The shipments index is forecast to decline approximately 3% y/y in November and is expected to be down 4% y/y for full-year 2024, assuming “normal seasonality.”

October 2024
y/y

2-year

m/m

m/m (SA)
Shipments-2.4%-11.7%-1.9%-0.1%
Expenditures-5.9%-27.8%-1.5%-1.7%
TL Linehaul Index-2.2%-10.3%0.7%NM
Table: Cass Information Systems (SA – seasonally adjusted)

The freight expenditures index, which captures total freight spend, fell 5.9% y/y in October and was down 1.5% sequentially (down 1.7% seasonally adjusted). That was the smallest y/y decline for the cost index since January 2023. The index was pressured by lower fuel costs, which were off 20% y/y.

The expenditures index was down 16% y/y in the first half of the year and is expected to decline 11% to 12% for the full year.


When netting the decline in shipments from the decline in expenditures, actual rates, or “inferred freight rates,” were likely 3.6% lower y/y during the month. Again, lower fuel prices accounted for the bulk of the decline, with the report noting that “rates have started to inch higher more broadly.”

The Truckload Linehaul Index, which excludes fuel and accessorial surcharges, increased 0.7% from September but was 2.2% lower y/y. The index has hovered in a tight range over the past five months, with August being the “cycle-low.”

The dataset includes changes to both spot and contract freight.

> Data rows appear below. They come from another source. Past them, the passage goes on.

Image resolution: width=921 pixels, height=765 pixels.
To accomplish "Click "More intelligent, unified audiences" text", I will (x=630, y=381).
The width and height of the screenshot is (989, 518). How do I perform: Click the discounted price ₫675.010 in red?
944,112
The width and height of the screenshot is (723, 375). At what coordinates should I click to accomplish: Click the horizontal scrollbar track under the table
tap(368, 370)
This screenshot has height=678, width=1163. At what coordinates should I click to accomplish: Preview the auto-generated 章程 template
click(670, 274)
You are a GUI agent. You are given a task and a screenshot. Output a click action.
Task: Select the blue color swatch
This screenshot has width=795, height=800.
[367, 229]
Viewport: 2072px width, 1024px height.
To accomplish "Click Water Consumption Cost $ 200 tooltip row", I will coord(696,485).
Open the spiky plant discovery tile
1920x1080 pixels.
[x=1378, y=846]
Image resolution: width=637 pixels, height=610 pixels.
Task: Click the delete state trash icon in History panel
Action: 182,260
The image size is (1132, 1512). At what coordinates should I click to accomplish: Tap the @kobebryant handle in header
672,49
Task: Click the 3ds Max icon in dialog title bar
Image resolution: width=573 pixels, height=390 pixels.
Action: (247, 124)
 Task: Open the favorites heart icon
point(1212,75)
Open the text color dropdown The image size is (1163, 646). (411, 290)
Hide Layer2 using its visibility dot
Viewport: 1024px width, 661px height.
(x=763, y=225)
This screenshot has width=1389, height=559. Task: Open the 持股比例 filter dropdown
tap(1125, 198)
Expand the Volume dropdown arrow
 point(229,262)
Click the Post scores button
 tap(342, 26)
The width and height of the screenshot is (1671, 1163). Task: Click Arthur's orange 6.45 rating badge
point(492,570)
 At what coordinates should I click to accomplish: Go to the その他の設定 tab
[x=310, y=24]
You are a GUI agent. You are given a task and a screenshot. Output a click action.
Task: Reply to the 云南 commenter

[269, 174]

“Spot rates have started to increase, and even conversations about contract rates are starting to turn positive with bid activity picking up seasonally,” the report said. Similar remarks were shared by Knight-Swift Transportation (NYSE: KNX) when it reported third-quarter results last month.

Chart: (SONAR: NTIL.USA). The National Truckload Index (linehaul only – NTIL) is based on an average of booked spot dry van loads from 250,000 lanes. The NTIL is a seven-day moving average of linehaul spot rates excluding fuel. To learn more about SONAR, click here.

The report said the truckload market is “pretty balanced,” highlighting that private fleet growth has slowed. It also pointed to a 5.9% y/y reduction in fleet size among public carriers during the recent quarter.

“Even private fleets may be realizing how much cost they’re leaving on the table,” the report said, pointing to at least a $1-per-mile cost differential in for-hire contract rates versus private fleet costs. It said that’s more than double the average.

Chart: (SONAR: OTRI.USA). A proxy for truck capacity, the Outbound Tender Reject Index, shows the number of loads being rejected by carriers.

“After a long downturn in freight rates, the difference between the 5.9% contraction in capacity and the 2.8% drop in shipments may help explain why TL rates have started to rise, if only by a little,” the report concluded.

Data used in the indexes is derived from freight bills paid by Cass (NASDAQ: CASS), a provider of payment management solutions. Cass processes $38 billion in freight payables annually on behalf of customers.